Exercise details:
Can you repeat every line of the records, requests included, between the line holding "Open the Rua Barão de Tatuí address" and the line holding "Action: pyautogui.click(x=913, y=151)", inclusive, shifting each number in the answers (the click coordinates and any viewport dimensions given with them) up by 19?

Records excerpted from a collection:
________________

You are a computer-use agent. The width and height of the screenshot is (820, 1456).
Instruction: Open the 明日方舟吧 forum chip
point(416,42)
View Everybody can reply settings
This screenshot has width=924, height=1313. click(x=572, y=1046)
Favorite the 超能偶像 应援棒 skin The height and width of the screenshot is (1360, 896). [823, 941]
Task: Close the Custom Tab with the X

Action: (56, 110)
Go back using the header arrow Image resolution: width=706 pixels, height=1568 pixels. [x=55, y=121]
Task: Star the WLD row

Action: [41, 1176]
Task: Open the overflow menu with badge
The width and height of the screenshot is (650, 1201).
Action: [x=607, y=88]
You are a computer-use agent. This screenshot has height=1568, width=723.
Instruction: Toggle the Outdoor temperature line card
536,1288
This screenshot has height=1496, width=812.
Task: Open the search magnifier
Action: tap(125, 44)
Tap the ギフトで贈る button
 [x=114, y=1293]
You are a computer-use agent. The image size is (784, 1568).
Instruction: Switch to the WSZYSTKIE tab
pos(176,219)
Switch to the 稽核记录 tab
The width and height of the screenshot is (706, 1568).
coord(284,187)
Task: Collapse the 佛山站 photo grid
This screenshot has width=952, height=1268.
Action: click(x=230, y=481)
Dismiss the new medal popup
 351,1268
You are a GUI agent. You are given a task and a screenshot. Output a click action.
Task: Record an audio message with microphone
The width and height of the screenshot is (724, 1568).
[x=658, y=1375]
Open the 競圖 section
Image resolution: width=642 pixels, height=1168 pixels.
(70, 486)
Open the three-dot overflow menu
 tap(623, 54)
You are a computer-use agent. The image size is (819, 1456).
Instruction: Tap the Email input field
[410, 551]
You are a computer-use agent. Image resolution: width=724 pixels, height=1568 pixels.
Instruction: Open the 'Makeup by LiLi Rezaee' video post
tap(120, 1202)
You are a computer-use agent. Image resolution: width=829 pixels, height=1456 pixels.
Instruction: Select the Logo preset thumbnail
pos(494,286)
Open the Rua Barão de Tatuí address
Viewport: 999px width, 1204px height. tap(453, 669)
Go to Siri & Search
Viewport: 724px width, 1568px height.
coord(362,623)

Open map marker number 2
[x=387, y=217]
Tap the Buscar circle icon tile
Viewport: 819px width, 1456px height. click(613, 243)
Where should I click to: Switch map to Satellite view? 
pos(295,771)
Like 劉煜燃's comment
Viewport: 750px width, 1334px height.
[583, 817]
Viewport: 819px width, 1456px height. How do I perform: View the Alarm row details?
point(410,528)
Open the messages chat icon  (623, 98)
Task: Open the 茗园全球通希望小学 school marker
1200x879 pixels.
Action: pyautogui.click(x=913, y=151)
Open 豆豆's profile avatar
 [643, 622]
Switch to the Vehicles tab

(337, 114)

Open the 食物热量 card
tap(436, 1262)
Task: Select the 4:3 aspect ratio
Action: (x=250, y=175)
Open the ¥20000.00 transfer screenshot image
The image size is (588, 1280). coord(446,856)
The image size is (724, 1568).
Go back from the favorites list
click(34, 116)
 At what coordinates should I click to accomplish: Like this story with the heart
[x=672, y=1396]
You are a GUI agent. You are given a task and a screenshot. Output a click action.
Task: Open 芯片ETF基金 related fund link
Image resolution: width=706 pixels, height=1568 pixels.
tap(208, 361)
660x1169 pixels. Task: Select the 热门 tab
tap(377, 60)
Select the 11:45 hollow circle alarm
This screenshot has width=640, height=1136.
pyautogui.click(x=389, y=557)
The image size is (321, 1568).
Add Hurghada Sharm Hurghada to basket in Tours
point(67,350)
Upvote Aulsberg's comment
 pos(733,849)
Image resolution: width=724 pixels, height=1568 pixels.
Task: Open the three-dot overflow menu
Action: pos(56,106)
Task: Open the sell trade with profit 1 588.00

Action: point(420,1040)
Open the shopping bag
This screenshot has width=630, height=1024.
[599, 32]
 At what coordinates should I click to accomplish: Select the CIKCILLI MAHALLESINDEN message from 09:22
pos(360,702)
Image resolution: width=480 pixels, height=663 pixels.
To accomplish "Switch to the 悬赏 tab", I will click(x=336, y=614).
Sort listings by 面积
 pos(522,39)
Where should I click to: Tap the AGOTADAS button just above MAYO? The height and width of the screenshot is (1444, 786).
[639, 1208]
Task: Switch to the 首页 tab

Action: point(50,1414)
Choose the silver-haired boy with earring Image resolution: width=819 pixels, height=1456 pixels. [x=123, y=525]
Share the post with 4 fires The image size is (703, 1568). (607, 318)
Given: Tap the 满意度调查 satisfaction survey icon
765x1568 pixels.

________________

Solution:
Open the Rua Barão de Tatuí address
Viewport: 1018px width, 1223px height. tap(472, 688)
Go to Siri & Search
Viewport: 724px width, 1568px height.
coord(381,642)

Open map marker number 2
[x=406, y=236]
Tap the Buscar circle icon tile
Viewport: 838px width, 1475px height. click(632, 262)
Where should I click to: Switch map to Satellite view? 
pos(314,790)
Like 劉煜燃's comment
Viewport: 750px width, 1334px height.
[602, 836]
Viewport: 819px width, 1456px height. How do I perform: View the Alarm row details?
point(429,547)
Open the messages chat icon  (642, 117)
Task: Open the 茗园全球通希望小学 school marker
1200x879 pixels.
Action: pyautogui.click(x=932, y=170)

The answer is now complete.